Les travailleuses et les travailleurs de l’usine Rolls-Royce de Montréal ont déclenché la grève cet après-midi afin d’exiger la fin des mesures antisyndicales dans l’usine. Après avoir multiplié les manœuvres pour nuire au travail des représentantes et représentants syndicaux ces dernières semaines, l’entreprise a suspendu ce matin un représentant élu du syndicat. Par ailleurs, plus de trente caméras de surveillance ont récemment été installées sur les lieux de travail et plusieurs gardiens de sécurité ont été embauchés pour patrouiller dans l’usine. Face à ce nouvel affront, les membres du Syndicat des travailleuses et des travailleurs de Rolls-Royce Canada–CSN ont voté à l’unanimité en faveur d’une banque de 24 heures de grève.

« L’employeur est irrité parce qu’on joue pleinement notre rôle comme syndicat, explique son président, Frédéric Labelle. Il aimerait mieux qu’on ne se mobilise pas. Qu’on accepte les maigres trois séances de négociation par mois qu’il daigne nous accorder. Qu’on se contente de ce qu’il nous offre au fond. Ben non. Ce n’est pas ça notre rôle. On va continuer de réclamer ce qu’il y a de meilleur pour nos membres. »
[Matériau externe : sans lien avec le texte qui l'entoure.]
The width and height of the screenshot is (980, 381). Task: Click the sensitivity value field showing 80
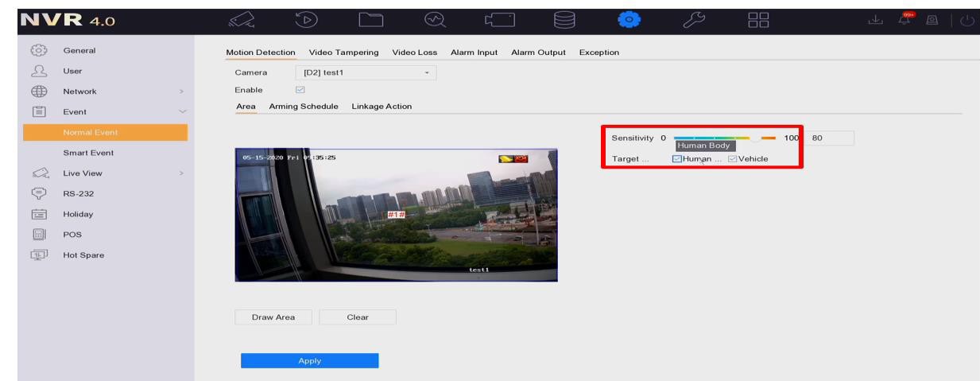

« Ce n’est pas la première fois qu’on voit ça, à la CSN, un employeur qui pense que c’est plus payant d’essayer de casser le syndicat que de négocier, poursuit la présidente de Conseil central du Montréal métropolitain (CCMM–CSN), Dominique Daigneault. On finit tout le temps par leur démontrer que c’est bien mieux de respecter ses salarié-es et de travailler correctement avec le syndicat qu’ils se sont donnés. Ici aussi, l’employeur va devoir le comprendre parce qu’on ne baissera pas les bras. »
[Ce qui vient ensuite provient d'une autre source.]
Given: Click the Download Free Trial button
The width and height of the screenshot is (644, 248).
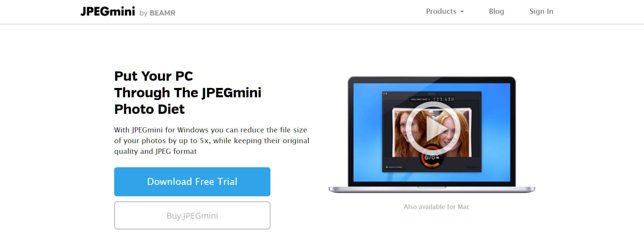Looking at the screenshot, I should [x=192, y=182].
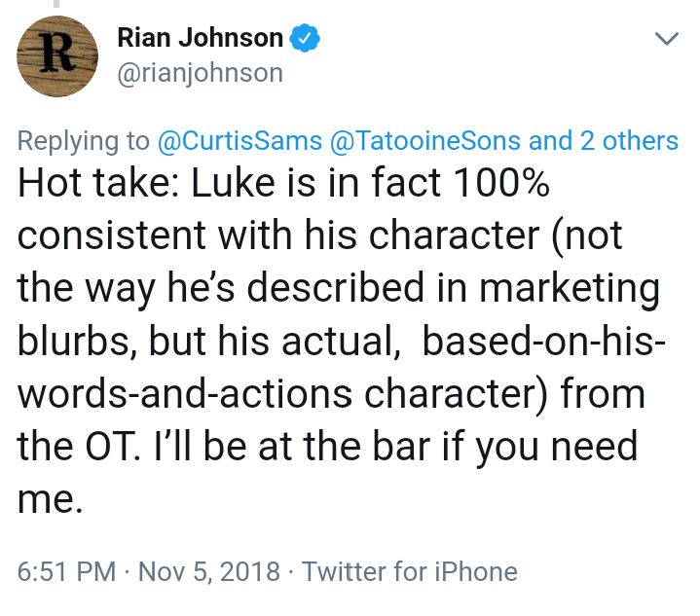700x616 pixels.
Task: Click the blue verified badge
Action: 305,39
« Dans les périodes plus difficiles, les employeurs du secteur de l’aérospatial ont demandé aux travailleuses et aux travailleurs de se serrer la ceinture et d’accepter des sacrifices sur leurs conditions de travail. Maintenant que le secteur vit une reprise rapide et importante, Rolls-Royce se comporte avec mépris et arrogance. L’employeur s’en donne à cœur joie dans la surveillance abusive et les attaques envers l’équipe syndicale. Tout ce que les membres réclament c’est du respect et des dates de négociation. Et avec le soutien de la FIM–CSN, c’est ce qu’ils vont obtenir, assure le président de la Fédération de l’industrie manufacturière (FIM–CSN), Louis Bégin. »

La convention collective liant Rolls-Royce et les 500 salarié-es de l’usine qui se spécialisent dans l’entretien de moteurs d’avions et située sur le Chemin-de-la-Côte-de-Liesse est échue depuis mars 2020. Parmi les principaux enjeux de négociation identifiés par les salarié-es, notons l’amélioration du régime de retraite et les augmentations de salaire.